ページ抜粋:
志賀 ▶ それは、現在の(豊田)章男さんが自工会会長という要職にある訳ですから、国内外の自動車産業を広く俯瞰しての事なのでしょう。ただ今は、そうした要因も含めていよいよ悩ましい時期に来ているのではないでしょうか。

 

かつて私が日産でCOOをやっていた頃は、経営上のオペレーションは明快でした。つまり、どうしたら成長出来るか、儲ける事が出来るかについて、本当にシンプルな答えや法則があったからです。

 

 

つまり「良いものをより安く提供する」という事です。9年間、日産のCOOとしてオペレーションを任されましたが、迷う事はなかった。

 

しかし、今の100年に一度の大変革期に於ける経営者は「全方位でやるのか、集中と選択でやるのか」。経営資源が限られる中で、どこに集中すれば良いのか、という事を見つけていかなければならないのですから悩みは多くなる。

 

そうした見方で世界を見渡すと、GMのメアリー・バーラCEOの戦略は明快です。「EVと自動運転に集中する」という指針ですから。

 

これは経営者が方向性を明確にして「集中と選択」を推し進めた好例と受け止めています。経営資源が限られる中での集中と選択に対して、世界各地域の対応も全方位戦略が必要になるでしょう。

 

だからこそ、例えば「全方位と言われてもどこに行くんですか」、との問いにOEMから裾野のサプライヤーへ対して、2030年には何々、2040年には何々、そして2050年には、内燃エンジン車は一切扱わないなどのマイルストーンを出してあげる事が必要だと思うのです。

作業指示:
1 > 自動車業界の経営についてのページ抜粋によると、GMのメアリー・バーラCEOの指針はどのようなものですか。
2 > 自動車業界の経営についてのページ抜粋で「しかし、今の100年に一度の」から始まる段落を、主な事実を残して短く書き直してください。

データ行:
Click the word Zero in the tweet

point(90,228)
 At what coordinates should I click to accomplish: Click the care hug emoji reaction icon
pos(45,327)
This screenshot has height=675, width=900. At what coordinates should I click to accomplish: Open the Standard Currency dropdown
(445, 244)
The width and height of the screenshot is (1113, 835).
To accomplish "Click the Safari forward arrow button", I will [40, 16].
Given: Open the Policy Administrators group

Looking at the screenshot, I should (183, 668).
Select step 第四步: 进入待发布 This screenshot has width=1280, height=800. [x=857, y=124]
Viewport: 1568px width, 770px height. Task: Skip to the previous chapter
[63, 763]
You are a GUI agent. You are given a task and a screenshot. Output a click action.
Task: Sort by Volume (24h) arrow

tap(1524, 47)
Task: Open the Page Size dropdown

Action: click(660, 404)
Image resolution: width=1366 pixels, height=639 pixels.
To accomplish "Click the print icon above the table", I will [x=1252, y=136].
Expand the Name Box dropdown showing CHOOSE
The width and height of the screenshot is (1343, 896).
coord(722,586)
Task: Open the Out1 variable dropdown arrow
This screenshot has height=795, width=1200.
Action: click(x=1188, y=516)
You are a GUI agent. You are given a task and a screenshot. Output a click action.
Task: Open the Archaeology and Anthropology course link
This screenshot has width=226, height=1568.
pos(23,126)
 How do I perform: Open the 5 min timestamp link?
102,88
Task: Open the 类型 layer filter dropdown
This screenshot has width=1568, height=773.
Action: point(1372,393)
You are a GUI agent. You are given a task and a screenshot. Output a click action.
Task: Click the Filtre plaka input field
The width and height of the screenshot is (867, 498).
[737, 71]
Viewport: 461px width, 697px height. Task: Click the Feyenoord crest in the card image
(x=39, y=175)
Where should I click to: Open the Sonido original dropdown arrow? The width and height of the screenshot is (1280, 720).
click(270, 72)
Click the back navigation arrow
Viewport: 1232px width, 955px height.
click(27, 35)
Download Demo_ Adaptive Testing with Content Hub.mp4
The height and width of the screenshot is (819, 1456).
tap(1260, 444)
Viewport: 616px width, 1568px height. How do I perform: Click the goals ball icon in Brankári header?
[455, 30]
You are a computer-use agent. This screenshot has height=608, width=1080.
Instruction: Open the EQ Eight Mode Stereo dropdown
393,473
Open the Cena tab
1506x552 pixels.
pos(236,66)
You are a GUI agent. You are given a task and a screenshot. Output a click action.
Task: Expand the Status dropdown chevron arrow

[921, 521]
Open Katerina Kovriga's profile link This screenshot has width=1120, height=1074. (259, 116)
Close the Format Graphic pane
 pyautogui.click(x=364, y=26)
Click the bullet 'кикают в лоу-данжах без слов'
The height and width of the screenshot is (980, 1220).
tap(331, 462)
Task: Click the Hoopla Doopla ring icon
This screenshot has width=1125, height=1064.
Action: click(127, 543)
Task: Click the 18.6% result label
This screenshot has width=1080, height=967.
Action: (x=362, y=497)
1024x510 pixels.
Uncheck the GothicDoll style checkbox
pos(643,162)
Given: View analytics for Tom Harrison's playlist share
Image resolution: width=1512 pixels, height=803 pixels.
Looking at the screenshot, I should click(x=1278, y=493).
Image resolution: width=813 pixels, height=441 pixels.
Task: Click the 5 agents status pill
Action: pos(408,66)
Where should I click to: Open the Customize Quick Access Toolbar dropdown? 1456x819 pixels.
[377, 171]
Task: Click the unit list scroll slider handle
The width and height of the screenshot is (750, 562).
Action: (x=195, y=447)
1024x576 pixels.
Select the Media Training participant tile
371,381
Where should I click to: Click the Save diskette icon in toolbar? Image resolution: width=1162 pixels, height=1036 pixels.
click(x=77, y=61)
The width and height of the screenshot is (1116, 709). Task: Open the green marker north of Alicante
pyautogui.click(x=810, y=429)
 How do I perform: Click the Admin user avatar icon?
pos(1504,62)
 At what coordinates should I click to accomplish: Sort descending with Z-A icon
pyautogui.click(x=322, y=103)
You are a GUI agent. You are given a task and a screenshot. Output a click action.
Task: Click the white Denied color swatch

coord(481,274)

解答:
1 > 「EVと自動運転に集中する」という指針です。

2 > 100年に一度の大変革期にある経営者は、「全方位」か「集中と選択」かを判断しなければならない。経営資源が限られる中で集中すべき分野を見つける必要があるため、悩みが多くなる。